On the New York Mercantile Exchange, light, sweet crude futures for delivery in September traded at USD97.92 a barrel during European morning trade, shedding 0.5%.

It earlier fell as much as 0.75% to trade at a daily low of USD97.67 a barrel.

The Markit/HSBC Chinese manufacturing purchasing managers' index fell to a 28-month low of 48.9 in July, indicating activity was now beginning to contract in the world's second largest economy.

"We expect industrial growth to decelerate in the coming months as tightening measures continue to filter through," Qu Hongbin, HSBC Chief Economist for China, said following the report.

China is the world's second largest crude oil consumer, with the International Energy Agency forecasting that China will account for approximately 40% of global oil demand growth in 2012.
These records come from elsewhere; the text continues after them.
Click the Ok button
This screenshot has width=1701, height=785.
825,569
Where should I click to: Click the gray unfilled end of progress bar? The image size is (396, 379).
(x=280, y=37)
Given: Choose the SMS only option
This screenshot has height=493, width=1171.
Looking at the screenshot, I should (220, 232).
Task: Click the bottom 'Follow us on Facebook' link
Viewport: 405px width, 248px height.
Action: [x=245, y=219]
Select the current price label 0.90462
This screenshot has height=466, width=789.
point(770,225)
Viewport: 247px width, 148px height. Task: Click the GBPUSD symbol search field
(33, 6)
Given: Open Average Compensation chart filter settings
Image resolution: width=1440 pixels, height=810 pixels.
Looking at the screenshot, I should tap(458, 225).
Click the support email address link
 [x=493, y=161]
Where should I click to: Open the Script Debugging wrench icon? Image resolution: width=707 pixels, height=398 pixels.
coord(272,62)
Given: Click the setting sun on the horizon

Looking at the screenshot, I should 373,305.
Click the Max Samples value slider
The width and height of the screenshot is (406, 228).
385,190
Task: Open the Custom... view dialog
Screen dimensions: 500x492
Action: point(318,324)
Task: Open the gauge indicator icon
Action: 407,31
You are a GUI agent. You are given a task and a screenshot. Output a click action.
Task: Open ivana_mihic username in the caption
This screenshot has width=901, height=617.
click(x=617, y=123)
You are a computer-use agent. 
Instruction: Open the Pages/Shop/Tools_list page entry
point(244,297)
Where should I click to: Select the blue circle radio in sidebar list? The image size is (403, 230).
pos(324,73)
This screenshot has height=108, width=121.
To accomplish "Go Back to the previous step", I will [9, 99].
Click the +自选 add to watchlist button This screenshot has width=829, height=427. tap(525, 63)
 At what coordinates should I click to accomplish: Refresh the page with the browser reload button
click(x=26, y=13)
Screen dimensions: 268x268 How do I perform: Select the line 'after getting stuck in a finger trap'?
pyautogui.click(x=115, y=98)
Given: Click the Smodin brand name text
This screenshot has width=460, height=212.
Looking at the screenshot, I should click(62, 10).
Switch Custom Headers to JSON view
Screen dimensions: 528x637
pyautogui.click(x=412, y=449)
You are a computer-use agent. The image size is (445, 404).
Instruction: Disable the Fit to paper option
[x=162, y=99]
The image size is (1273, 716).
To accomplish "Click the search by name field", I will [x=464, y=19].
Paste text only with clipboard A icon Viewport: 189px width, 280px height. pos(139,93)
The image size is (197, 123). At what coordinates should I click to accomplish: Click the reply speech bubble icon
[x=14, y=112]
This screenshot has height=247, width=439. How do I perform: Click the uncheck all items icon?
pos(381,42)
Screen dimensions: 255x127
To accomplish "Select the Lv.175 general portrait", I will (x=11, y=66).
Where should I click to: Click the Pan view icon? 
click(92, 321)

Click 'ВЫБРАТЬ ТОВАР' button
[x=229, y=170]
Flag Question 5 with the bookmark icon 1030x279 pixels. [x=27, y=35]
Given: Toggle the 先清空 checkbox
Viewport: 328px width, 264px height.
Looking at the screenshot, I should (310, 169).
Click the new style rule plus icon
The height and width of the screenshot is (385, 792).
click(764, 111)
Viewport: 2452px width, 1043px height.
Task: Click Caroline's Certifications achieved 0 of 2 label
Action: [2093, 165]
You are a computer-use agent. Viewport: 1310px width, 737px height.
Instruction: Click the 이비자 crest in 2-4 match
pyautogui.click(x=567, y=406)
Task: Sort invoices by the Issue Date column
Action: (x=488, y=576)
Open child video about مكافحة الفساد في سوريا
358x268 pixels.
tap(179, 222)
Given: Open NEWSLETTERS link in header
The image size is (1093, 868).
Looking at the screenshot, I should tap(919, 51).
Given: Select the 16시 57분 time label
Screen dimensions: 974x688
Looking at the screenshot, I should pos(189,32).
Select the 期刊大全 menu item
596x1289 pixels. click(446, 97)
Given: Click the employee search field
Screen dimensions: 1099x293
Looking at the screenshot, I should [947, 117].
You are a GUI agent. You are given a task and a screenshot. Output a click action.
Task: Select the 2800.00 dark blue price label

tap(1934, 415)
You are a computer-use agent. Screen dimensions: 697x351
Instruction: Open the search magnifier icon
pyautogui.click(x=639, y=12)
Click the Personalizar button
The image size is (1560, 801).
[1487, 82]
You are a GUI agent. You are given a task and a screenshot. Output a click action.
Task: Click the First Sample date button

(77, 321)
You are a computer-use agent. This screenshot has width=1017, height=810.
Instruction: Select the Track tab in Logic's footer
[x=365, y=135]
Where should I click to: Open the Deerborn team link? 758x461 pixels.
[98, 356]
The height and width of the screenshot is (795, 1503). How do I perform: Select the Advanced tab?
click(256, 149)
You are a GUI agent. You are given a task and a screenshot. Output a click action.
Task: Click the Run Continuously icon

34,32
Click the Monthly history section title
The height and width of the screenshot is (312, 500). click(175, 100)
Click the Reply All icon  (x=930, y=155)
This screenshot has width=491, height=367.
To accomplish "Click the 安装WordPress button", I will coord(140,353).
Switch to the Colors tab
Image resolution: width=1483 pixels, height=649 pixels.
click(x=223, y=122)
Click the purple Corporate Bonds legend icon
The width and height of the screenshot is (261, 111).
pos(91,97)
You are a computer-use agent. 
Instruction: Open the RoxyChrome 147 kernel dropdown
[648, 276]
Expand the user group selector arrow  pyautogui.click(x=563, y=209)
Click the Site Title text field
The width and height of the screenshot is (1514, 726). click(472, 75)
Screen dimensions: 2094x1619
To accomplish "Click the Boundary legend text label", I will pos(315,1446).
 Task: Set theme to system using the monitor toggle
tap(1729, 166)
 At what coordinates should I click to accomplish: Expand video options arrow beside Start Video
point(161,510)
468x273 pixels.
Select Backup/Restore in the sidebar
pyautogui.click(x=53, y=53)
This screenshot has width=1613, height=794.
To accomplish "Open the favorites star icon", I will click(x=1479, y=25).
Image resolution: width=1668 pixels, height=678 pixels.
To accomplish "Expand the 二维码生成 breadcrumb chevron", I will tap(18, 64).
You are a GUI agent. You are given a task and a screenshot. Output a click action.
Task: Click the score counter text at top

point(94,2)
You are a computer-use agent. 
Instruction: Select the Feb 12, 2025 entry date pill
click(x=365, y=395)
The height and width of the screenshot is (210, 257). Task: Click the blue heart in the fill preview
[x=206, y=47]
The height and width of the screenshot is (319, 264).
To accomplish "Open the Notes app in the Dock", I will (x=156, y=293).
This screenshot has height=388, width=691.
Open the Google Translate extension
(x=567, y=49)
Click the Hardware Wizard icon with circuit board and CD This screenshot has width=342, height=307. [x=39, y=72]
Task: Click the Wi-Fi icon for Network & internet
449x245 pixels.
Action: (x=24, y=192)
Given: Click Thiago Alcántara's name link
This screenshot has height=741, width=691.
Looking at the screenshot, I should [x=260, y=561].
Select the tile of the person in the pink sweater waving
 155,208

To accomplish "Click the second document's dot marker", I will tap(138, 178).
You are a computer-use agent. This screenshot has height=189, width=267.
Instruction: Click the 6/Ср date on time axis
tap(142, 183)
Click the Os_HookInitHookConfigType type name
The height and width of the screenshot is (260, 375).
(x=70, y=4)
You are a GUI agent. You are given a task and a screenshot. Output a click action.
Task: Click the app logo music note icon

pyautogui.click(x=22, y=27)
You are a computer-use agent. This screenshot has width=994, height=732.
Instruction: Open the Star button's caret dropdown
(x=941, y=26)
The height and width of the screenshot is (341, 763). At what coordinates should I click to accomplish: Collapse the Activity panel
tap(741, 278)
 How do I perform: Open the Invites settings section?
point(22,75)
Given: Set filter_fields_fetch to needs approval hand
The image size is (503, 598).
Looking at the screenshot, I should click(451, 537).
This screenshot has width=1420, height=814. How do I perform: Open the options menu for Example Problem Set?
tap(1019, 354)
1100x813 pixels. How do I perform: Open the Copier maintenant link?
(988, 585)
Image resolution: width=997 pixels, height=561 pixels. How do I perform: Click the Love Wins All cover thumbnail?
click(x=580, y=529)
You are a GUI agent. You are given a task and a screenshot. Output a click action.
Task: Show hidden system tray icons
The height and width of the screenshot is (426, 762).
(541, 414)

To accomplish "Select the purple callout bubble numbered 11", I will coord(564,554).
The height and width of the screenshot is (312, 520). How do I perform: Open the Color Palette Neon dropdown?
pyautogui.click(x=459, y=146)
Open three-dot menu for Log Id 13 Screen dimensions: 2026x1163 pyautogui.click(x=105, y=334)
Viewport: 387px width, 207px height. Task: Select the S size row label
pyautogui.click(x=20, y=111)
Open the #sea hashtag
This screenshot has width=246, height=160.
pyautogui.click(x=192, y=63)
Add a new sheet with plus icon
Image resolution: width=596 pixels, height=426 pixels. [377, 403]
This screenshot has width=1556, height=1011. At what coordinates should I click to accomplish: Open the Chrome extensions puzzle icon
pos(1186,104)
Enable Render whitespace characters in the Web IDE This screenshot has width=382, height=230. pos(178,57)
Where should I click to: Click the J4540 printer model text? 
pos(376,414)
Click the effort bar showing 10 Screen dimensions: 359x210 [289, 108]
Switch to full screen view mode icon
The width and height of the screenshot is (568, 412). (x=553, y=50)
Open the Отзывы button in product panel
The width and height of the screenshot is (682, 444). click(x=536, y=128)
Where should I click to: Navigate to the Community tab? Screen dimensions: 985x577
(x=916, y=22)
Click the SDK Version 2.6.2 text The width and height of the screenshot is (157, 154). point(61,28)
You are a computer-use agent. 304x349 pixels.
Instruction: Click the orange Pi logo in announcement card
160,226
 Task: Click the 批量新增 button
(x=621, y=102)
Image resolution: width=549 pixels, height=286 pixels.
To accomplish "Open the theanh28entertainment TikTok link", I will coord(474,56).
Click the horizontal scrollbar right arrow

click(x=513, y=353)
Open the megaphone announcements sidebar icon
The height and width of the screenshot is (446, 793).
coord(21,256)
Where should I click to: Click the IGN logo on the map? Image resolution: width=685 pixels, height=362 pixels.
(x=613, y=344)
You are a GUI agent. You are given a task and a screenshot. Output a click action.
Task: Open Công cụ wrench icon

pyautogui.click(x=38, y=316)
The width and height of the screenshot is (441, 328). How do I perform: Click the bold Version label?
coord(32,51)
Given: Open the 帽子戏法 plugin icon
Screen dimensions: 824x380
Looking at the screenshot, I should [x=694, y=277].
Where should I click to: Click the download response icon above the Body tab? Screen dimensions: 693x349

Data showing that German manufacturing output fell to a 21-month low in July, while manufacturing activity in the euro zone slumped to the lowest since August 2009 also weighed.

Energy traders pay close attention to manufacturing numbers, as they are used to gauge future oil demand growth.

Meanwhile, in the U.S., a proposal for a USD3.7 trillion debt-cutting plan faced resistance from House Republicans, adding to fears over a potential default ahead of the August 2 deadline to lift the country's USD14.3 trillion debt ceiling.

President Barack Obama planned to renew talks at the White House with congressional leaders as the Democratic-led Senate and Republican-controlled House intensify efforts to reach an agreement to avert a default.

Elsewhere, on the ICE Futures Exchange, Brent oil futures for September delivery edged 0.45% lower to trade at USD117.65 a barrel, up USD19.73 on its U.S. counterpart.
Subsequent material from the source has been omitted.